Commanders and leaders
- Mikhail Chernyayev: Alimqul Mingbai †

Strength
- 1,298: Initial: 25,000 Eventual: 10,000

Casualties and losses
- 6 killed, 41 wounded: First campaign: 3,000 killed Second campaign: 10,000 killed or captured

= Campaigns of Shymkent =

1864 battle in Kazakhstan

The Battle of Chymkent took place in 1864 between the Kyrgyz, Khanate of Kokand against the Russian Empire. General Chernyaev besieged Shymkent for ten days, during which there were daily battles; he eventually withdrew without taking the city. Mullah Alimkul then strengthened the city's defenses by gathering a garrison of Uzbeks and Kyrgyz. After finishing this task, he put Mirza-Ahmet in charge of Tashkent and went to Kokand with the Kokand army.In this battle, Qing Dynasty, which was also at war with Kyrgyz, supported Russians.

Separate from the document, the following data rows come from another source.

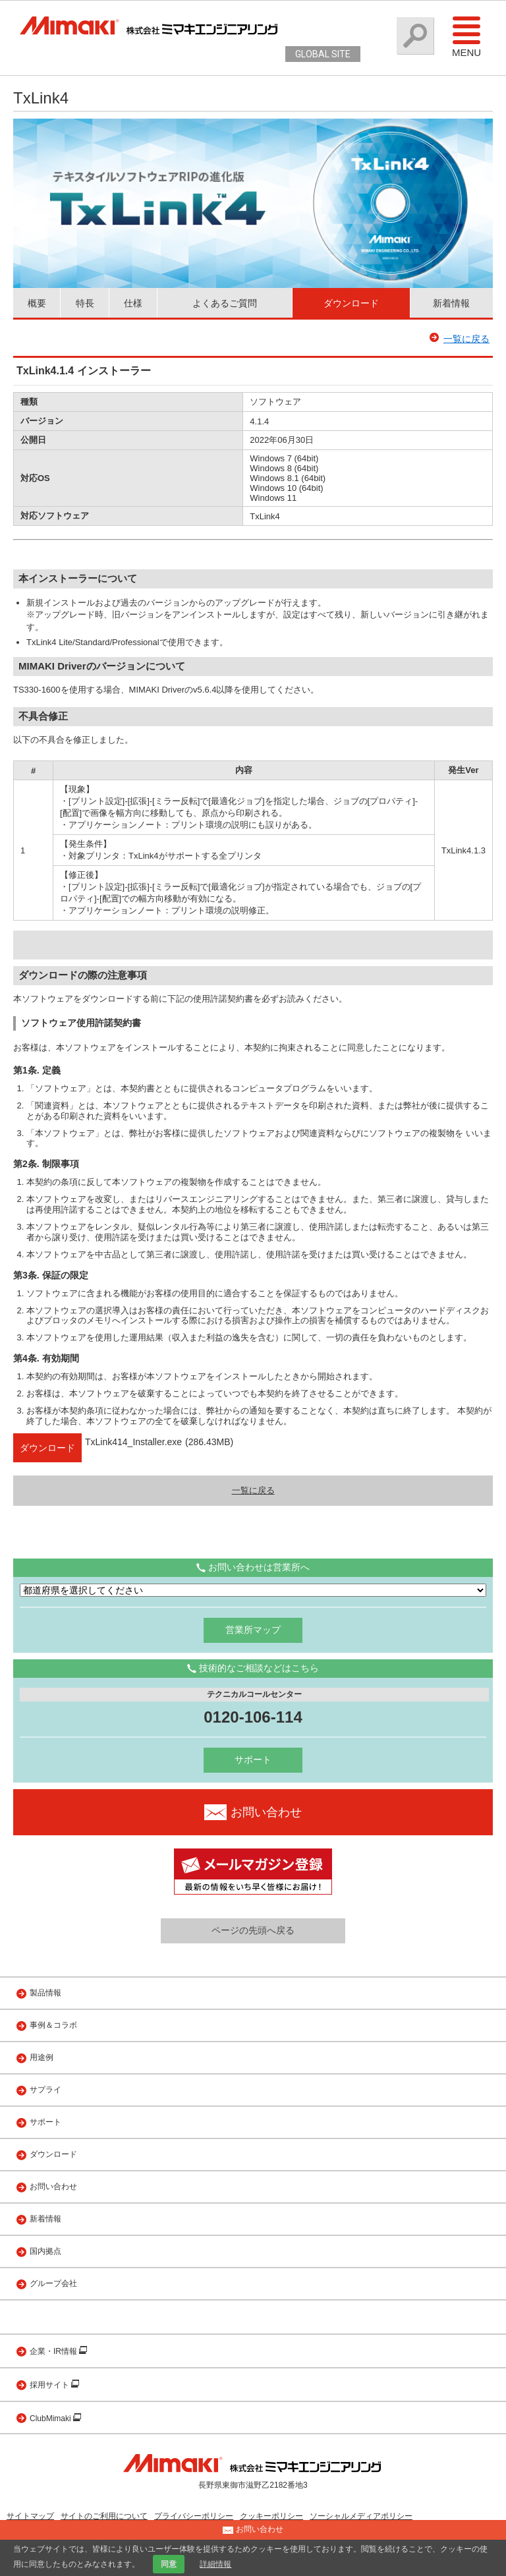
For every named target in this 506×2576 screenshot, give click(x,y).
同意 (169, 2564)
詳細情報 (215, 2564)
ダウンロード (351, 303)
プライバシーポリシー (193, 2516)
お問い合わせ (53, 2186)
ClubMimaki (51, 2418)
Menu (466, 36)
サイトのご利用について (104, 2516)
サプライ (45, 2089)
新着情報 (451, 303)
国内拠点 (45, 2251)
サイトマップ (30, 2516)
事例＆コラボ (53, 2025)
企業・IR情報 (54, 2351)
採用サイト (50, 2385)
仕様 (133, 303)
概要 (37, 303)
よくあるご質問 (224, 303)
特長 (85, 303)
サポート (253, 1759)
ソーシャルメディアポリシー (361, 2516)
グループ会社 (53, 2283)
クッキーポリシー (271, 2516)
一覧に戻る (466, 338)
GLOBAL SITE (323, 54)
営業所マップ (253, 1629)
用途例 (41, 2057)
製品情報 (45, 1992)
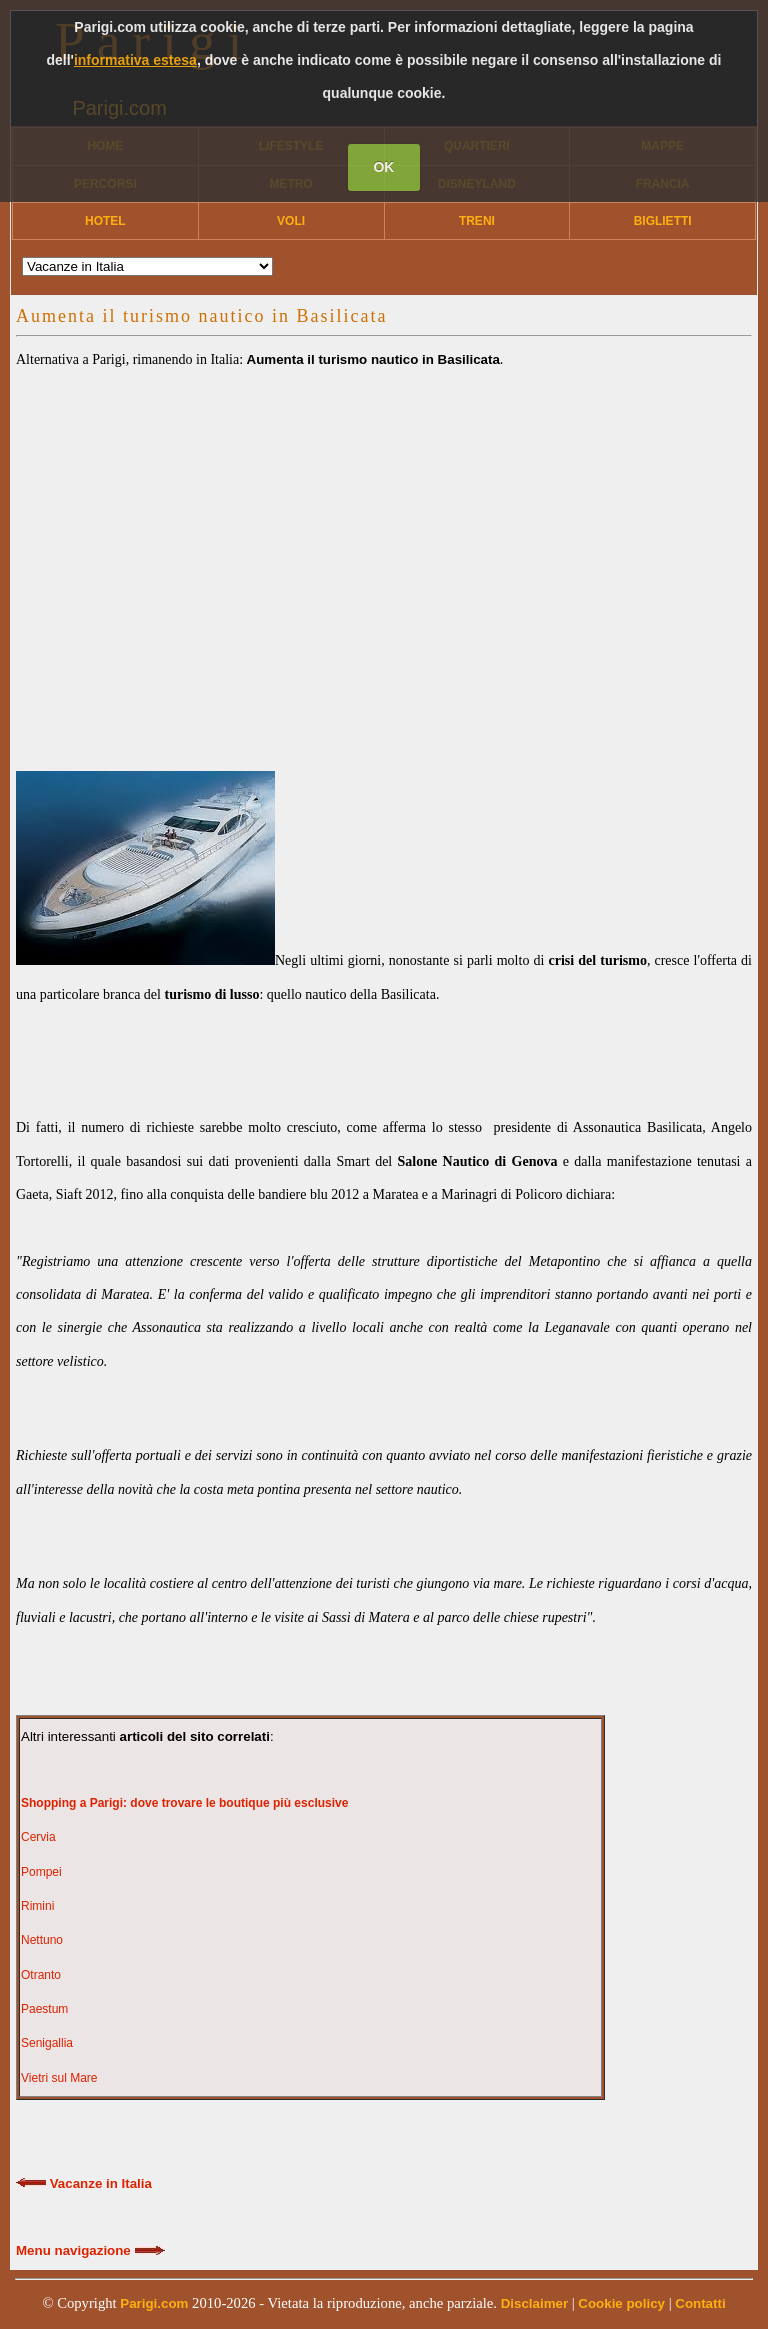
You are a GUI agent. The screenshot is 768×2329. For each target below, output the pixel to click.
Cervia (38, 1837)
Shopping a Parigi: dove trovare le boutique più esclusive (184, 1803)
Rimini (37, 1906)
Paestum (44, 2009)
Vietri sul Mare (59, 2078)
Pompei (41, 1872)
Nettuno (42, 1940)
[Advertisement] (384, 550)
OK (383, 167)
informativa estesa (135, 60)
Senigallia (47, 2043)
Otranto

During the second campaign, Chernyaev acted much more successfully, and was able to take the city, continuing the Russian expansion further to Tashkent.

==First Battle==
The expedition was heading to explore the citadel of the city and prepare its siege, when Chernyaev approached the city, he realized that he was surrounded by 25,000 Kokand army. He quickly prepared for the battle and set up an artillery and he stood in a square, the Kokandans conducted two attacks, the first was the largest and most dangerous, confusing the Russians with an incredible hum and shout they could break through their formation, however, the artillery sounded louder and the Cossacks repelled the onslaught with incredibly heavy losses for the Kokandans. Three hours later, the Kokand people repeated the attack, but not so decisively and were forced to retreat, the khanate's losses up to 3,000 killed. Despite the success in the battle, Chernyaev was forced to retreat due to lack of equipment and a strong garrison at the enemy.

==Second campaign==
At the end of August, part of the Kokand forces withdrew from Shymkent, 10,000 remained there. Chernyaev did not waste time and, taking more artillery, moved towards the city. The city was considered impregnable, so the garrison also made regular sorties, knocking down the siege work.
On September 22, the city was stormed, which ended a few hours later, almost the entire garrison fell, while Russian losses amounted to 47 people wounded and killed.
==Aftermath==
The capture of Shymkent effectively deprived the Kokand people of the opportunity to win the war, despite limited success in defending Tashkent, their offensive actions ended after the defeat at Ican.